[Data entries]
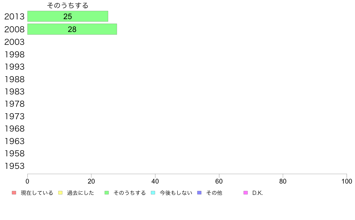The width and height of the screenshot is (355, 220).
Task: Click the yellow 過去にした legend swatch
Action: 60,193
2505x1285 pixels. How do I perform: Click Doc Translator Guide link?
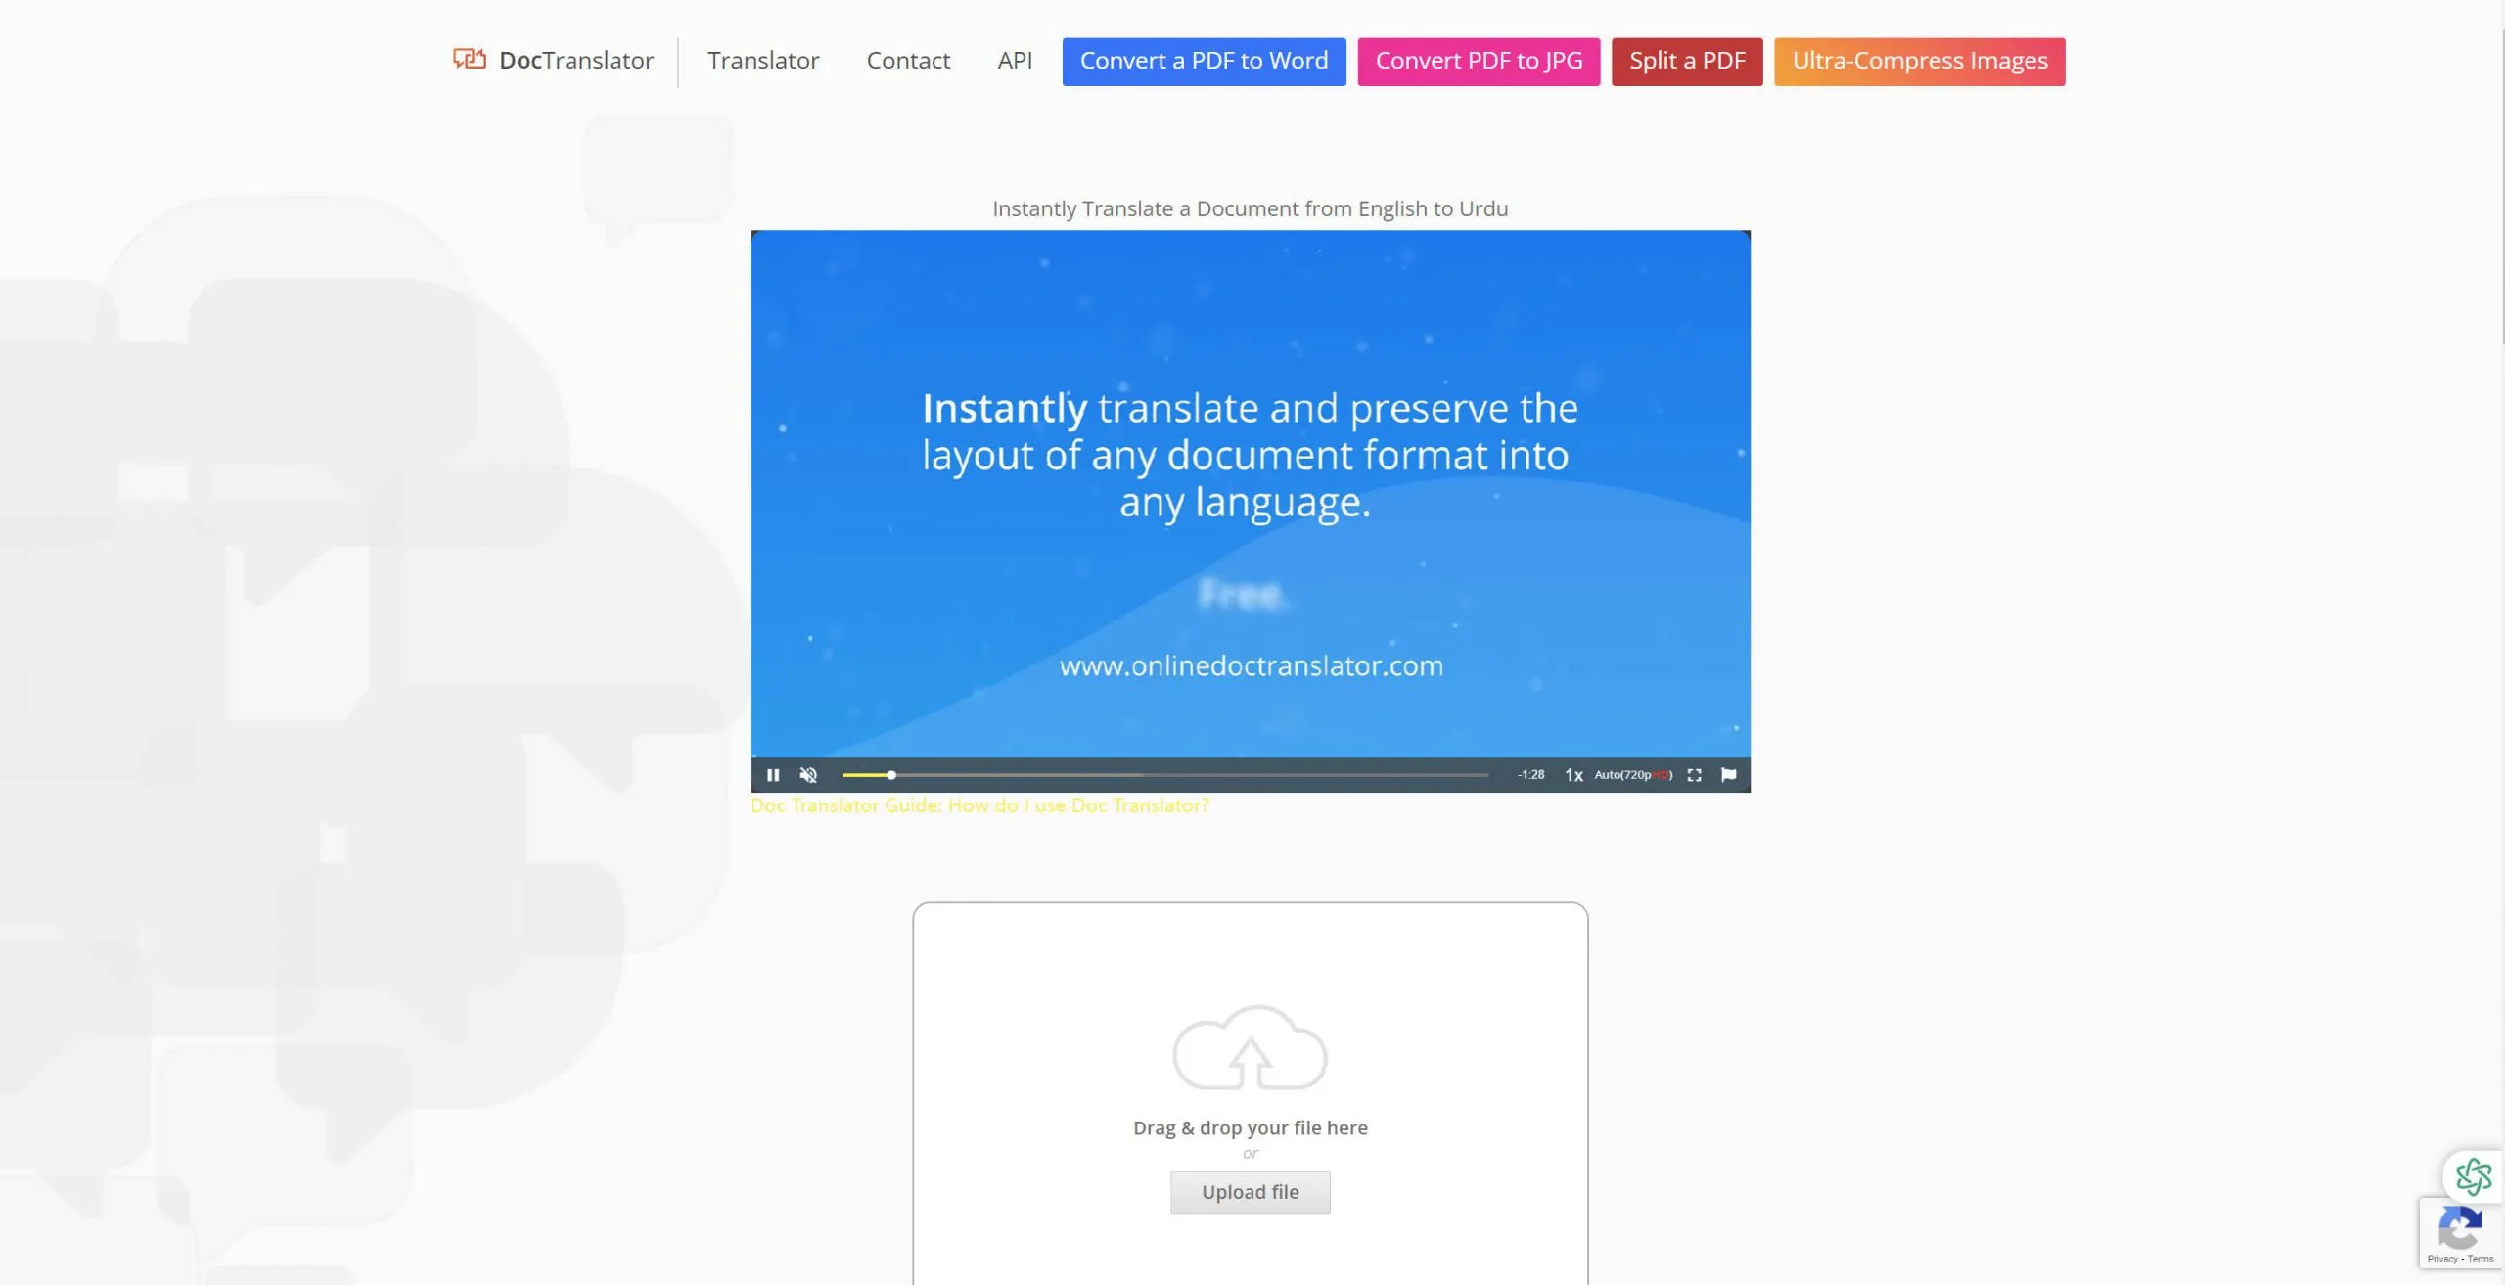979,804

_Exercise description:_
The required output is the lines from the one containing "2505x1285 pixels. How" through the end of the data, printed exactly, with no pictures.

_Task answer:_
2505x1285 pixels. How do I perform: Click Doc Translator Guide link?
979,804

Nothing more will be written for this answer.